Weirdly, pretty much all the graduate students I’m working with at the moment seem to suffer from the same disease. Their desks are covered with tons of paper, either properly folded, so you get the impression of a very efficient and methodical person, or following a messy (dis)organization. Either way, these people are blamed by environmentalists because of their eco-unfriendly habits. But environmentalists shouldn’t be mean and blame these people: they should feel sympathy and pity for them, instead. It took me approximately a month to realize what many of you already wrote in some comments: most graduate students are sociopathic individuals, who undermine their own mental health through a slow and subliminal torture which basically consists of an almost complete isolation from anything that’s not somehow linked to their research. Sadly, not only do they reject anything that comes from “outside”, but they also show an eerie tendency to give up having a social life and begin to live in their office, going home only because there’s no bed in the lab. Hopefully.
Although it’s not that difficult to understand why they joined this self-destructive pathway, it’s not that simple to work out to save them. Especially if you, like me, are about to enter their world and your own worry is to preserve your mental health, whereas actually enjoy being surrounded by these zombies.

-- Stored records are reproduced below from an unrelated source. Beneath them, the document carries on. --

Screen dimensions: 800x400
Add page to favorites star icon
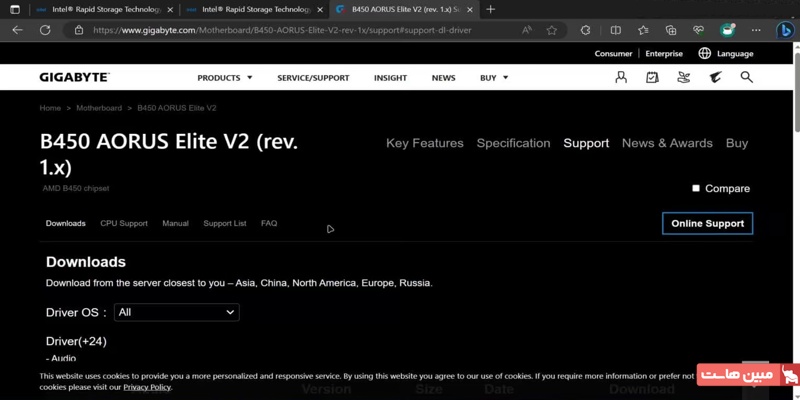pyautogui.click(x=552, y=30)
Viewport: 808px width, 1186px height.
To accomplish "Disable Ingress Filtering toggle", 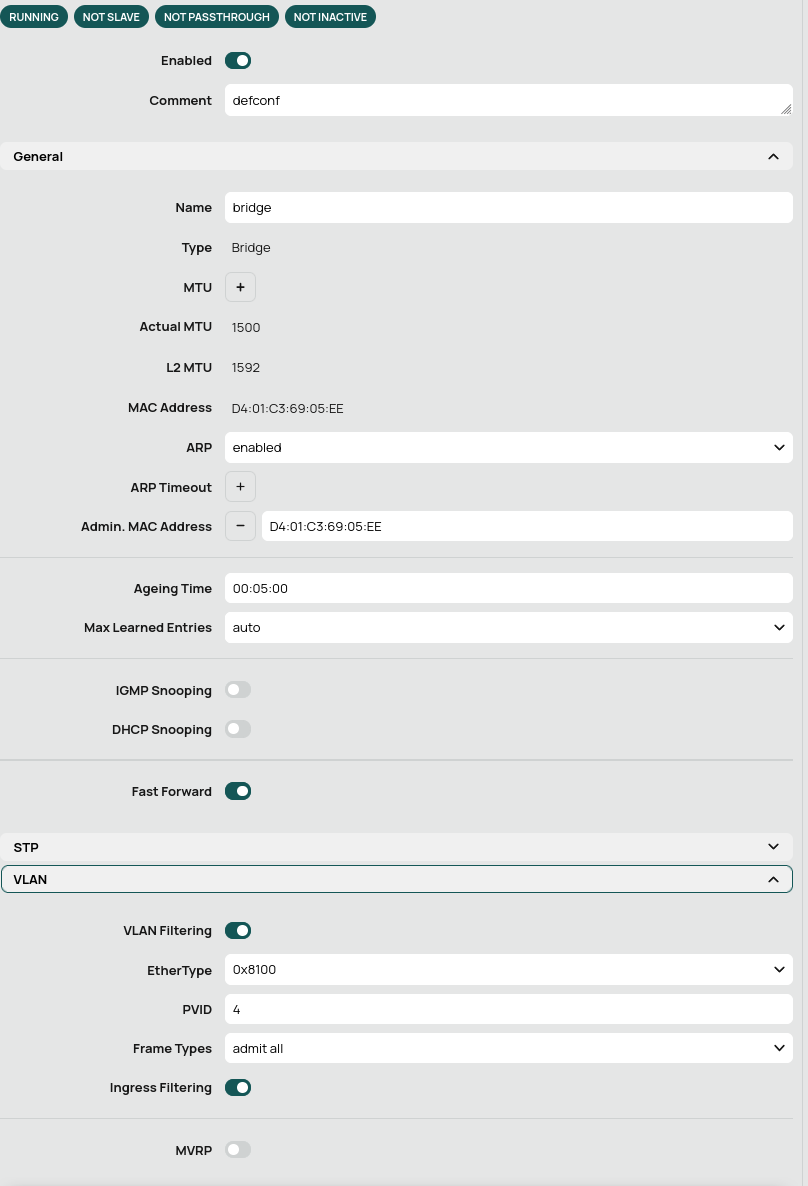I will pyautogui.click(x=238, y=1087).
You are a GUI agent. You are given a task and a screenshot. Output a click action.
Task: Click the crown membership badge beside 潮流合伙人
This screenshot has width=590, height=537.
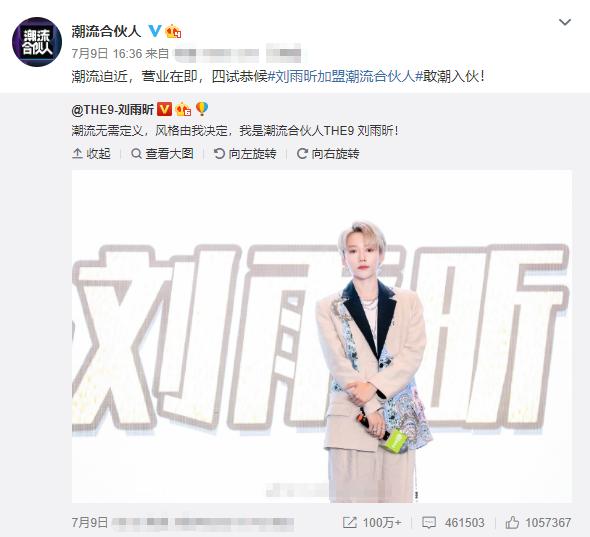[x=173, y=31]
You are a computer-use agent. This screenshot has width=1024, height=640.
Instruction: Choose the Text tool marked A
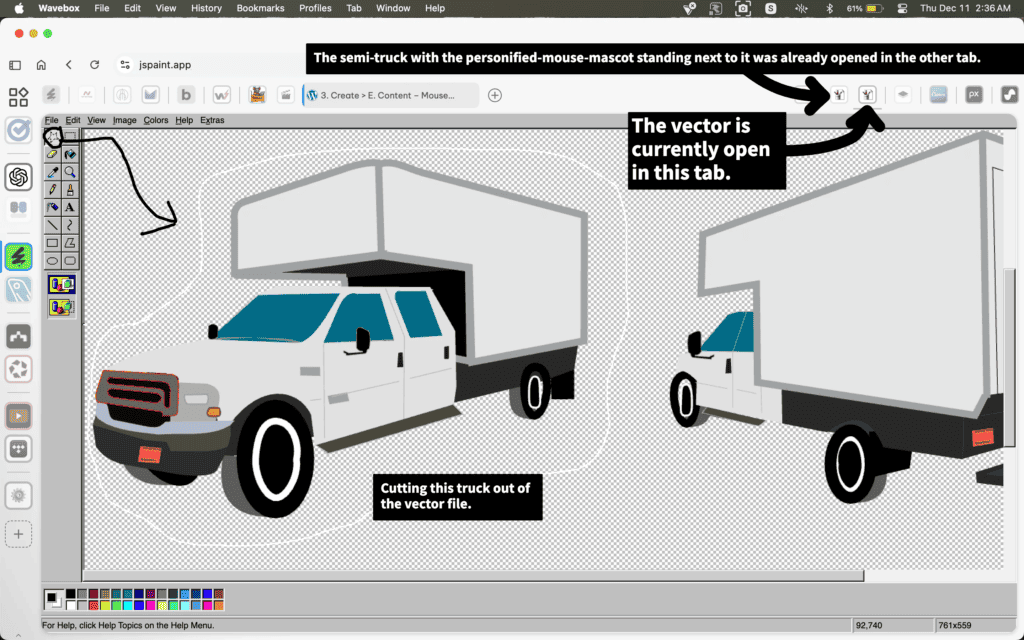(70, 207)
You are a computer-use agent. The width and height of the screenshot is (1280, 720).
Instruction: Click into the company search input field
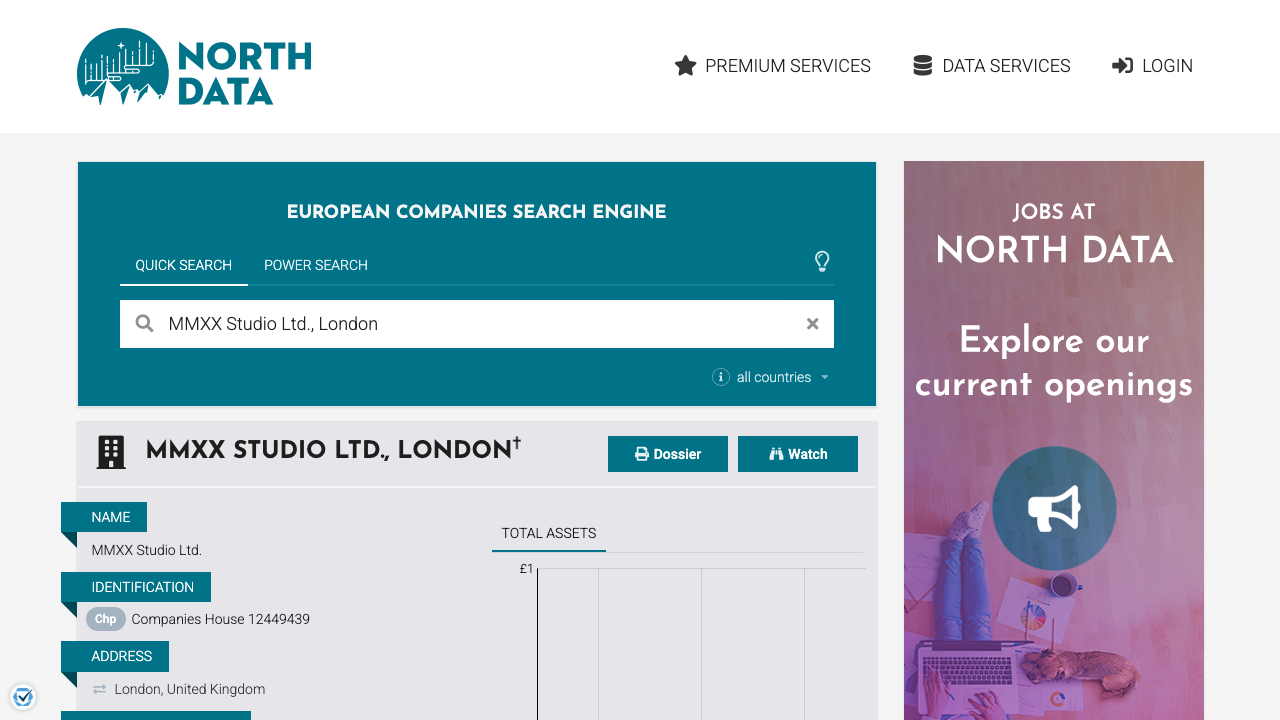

One way to solve the problem is to stop printing articles. I’ll admit
that reading all your articles as displayed on a monitor damage your
eyes but, hey, don’t fool yourself: what you read of most of the
articles you download are
abstract,
introduction and
conclusion. Am I wrong?
So, while neatly organizing your own, ginormous portfolio on your hard disk, you won’t be wasting paper you’d otherwise have to recycle after a variable amount of time. Because there’s ALWAYS, in every group, the
bio-freak who’ll curse you loudly if sees you’ve thrown away that plastic bottle in a normal bin
But this isn’t the most important point. What really matters is something else: reading on-line won’t let you highlight paragraphs and bring the paper wherever you go. Nevertheless, you can by a copybook and write down (on both sides) impressions, notes, most relevant facts or whatever you want. Still, when the computer is off or, supposing you’re the type of person who never switches it off, not at hand, you could either choose to read your notes or, much better, finding time to look for other interesting activities which are totally unrelated to the subject of your studentship. Believe it or not, there’s something interesting outside the lab.